Provided records Block Start

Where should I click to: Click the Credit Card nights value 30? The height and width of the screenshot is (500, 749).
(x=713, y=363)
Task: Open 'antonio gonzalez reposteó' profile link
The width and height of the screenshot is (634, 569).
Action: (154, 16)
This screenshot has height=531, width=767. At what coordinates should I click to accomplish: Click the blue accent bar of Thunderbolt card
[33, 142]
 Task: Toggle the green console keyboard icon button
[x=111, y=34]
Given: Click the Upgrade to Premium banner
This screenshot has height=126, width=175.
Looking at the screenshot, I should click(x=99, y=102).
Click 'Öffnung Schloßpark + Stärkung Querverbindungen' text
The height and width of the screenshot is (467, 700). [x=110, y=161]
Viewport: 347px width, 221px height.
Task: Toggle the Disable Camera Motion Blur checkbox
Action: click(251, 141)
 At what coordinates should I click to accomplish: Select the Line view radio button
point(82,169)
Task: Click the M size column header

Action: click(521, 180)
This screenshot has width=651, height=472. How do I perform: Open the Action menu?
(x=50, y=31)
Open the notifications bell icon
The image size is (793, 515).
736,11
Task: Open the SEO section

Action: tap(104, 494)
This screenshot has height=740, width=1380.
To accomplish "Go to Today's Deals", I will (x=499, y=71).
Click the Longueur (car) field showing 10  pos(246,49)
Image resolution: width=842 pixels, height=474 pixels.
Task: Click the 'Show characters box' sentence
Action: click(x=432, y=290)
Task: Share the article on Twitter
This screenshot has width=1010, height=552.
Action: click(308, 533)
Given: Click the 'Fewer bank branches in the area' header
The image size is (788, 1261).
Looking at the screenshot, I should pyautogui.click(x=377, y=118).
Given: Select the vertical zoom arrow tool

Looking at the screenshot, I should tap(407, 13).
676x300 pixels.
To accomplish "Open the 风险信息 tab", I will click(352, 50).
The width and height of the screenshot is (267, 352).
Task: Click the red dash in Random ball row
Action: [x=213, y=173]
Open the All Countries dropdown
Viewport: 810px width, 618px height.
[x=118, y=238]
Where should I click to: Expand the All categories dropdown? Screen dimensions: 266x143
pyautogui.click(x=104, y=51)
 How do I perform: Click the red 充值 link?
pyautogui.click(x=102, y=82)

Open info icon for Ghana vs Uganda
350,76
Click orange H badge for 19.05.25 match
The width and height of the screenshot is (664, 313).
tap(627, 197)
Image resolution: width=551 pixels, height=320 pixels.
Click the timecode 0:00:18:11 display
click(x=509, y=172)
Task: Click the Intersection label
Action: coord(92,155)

Provided records Block End

__Work instructions__:
Reply with exactly the lines above from the one that contains "Open info icon for Ghana vs Uganda" through the final line of the material, and with nothing else.

__Response to the task__:
Open info icon for Ghana vs Uganda
350,76
Click orange H badge for 19.05.25 match
The width and height of the screenshot is (664, 313).
tap(627, 197)
Image resolution: width=551 pixels, height=320 pixels.
Click the timecode 0:00:18:11 display
click(x=509, y=172)
Task: Click the Intersection label
Action: coord(92,155)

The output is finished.